SOURCE:
──────────

# Stubby8th's Picture Thread



## stubby8th (Mar 13, 2006)

Hey yall! Everyone's got a pic thread now, right? Why not. This just seems the best way to share with the group. I'll update with new photos of my collection, so stay tuned.
I'll lead off with one of my favorite girls, Saphire, freshly molted. 
Hommeoma sp., Blue femur beauty - 4 inches.


----------



## stubby8th (Mar 13, 2006)

Here are my two most impressive girls size wise;

Grammastola aurostriata, Chaco golden knee - 7 inches & 

Lasiodora parahybana, Brazilian salmon - 6 1/2 inches.


----------



## stubby8th (Mar 13, 2006)

Just received this little jewel from my good buddy, ChrisNCT. And yes, this photo was taken by Chris. He is such a great photographer, that I just usually just resize and crop his photos and use them as my desktop! 
Once she molts (soon!) I'll post the result as well.

*Update* on this one as promised! Just molted the other day . . . turns out to be a male - and that's OK by me, this sp. gets large and will be around for at least another year or so. The male is more colorful than the female, so I'm excited to see the colors to come with the next number of molts. 

Pamphobeteus sp. 2 “Ecuadorian bloom”, 3 inches


----------



## PA7R1CK (Mar 13, 2006)

Great pictures Tom!


----------



## Melmoth (Mar 13, 2006)

Gorgeous T's you have there Stubby and nice photography.The Chaco Golden Knee and Brazilian Salmon Pink are two of my top five T's of all time.I must admit though,that my big Salmon Pink girl (81/2 inches) wouldn't permit of handling like your girl obviously does  


                                       SG


----------



## ArachnoJoost (Mar 13, 2006)

Hey,
Beautiful T's, only one comment: your E. pulcherimaklaasi looks like an adult male, or am I way off there?
greetz,
Joost


----------



## stubby8th (Mar 13, 2006)

ArachnoJoost said:
			
		

> Hey,
> Beautiful T's, only one comment: your E. pulcherimaklaasi looks like an adult male, or am I way off there?

──────────

DATA EXCERPT:
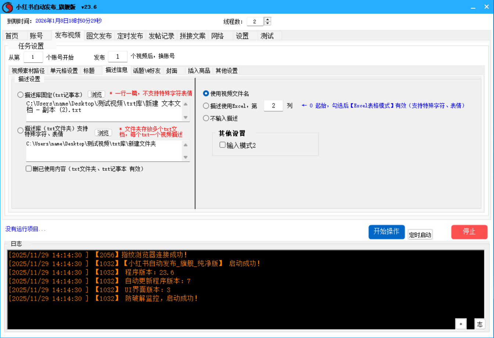
Task: Click scroll-down arrow in txt文件夹 path box
Action: 186,157
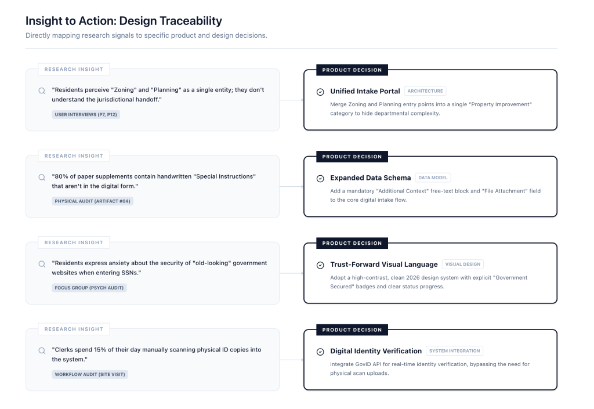Click the Data Model category badge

──────────

WHAT TO DO:
a) According to the picture thread, what did the Pamphobeteus sp. 2 "Ecuadorian bloom" turn out to be after it molted?
b) Write out the part of the picture thread that begins with the words "Hey yall! Everyone's" and stops after the words "- 4 inches.".
The listing plays no part in what follows.

ANSWERS PER TASK:
a) A male.

b)
Hey yall! Everyone's got a pic thread now, right? Why not. This just seems the best way to share with the group. I'll update with new photos of my collection, so stay tuned.
I'll lead off with one of my favorite girls, Saphire, freshly molted. 
Hommeoma sp., Blue femur beauty - 4 inches.